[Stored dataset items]
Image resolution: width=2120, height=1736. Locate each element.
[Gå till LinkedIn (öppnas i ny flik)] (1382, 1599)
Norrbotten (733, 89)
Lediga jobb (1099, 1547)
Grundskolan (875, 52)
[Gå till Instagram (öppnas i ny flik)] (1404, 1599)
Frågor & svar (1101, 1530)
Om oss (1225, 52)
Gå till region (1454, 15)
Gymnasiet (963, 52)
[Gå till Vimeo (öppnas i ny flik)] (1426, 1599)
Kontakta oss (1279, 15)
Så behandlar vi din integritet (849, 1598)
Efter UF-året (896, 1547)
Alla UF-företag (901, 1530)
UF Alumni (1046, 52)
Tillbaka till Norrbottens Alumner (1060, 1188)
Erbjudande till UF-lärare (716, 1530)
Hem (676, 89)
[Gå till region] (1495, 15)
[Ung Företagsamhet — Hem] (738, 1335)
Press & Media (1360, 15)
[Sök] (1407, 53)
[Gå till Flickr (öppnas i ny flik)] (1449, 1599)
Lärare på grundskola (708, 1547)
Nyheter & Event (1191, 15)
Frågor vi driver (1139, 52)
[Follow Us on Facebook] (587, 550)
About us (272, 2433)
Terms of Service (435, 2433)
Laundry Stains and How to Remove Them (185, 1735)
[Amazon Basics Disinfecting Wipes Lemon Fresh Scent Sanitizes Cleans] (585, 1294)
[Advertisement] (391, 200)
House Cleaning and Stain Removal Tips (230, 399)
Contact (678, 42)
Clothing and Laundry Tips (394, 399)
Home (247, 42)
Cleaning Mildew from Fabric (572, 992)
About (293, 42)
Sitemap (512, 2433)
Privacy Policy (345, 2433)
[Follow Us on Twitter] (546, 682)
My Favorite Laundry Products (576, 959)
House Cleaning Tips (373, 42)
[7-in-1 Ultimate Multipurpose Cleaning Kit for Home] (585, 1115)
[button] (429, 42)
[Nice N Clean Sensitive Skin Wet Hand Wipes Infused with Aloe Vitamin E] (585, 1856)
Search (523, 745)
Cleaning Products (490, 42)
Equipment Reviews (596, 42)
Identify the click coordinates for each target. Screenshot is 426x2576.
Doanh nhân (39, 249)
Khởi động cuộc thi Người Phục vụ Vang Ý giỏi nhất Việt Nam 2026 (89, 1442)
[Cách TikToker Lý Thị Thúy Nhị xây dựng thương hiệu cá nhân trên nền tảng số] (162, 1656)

→ What you need to do: Among the lines above, find those carrying the word "Tips" and copy them out.

→ Task output:
House Cleaning and Stain Removal Tips (230, 399)
Clothing and Laundry Tips (394, 399)
House Cleaning Tips (373, 42)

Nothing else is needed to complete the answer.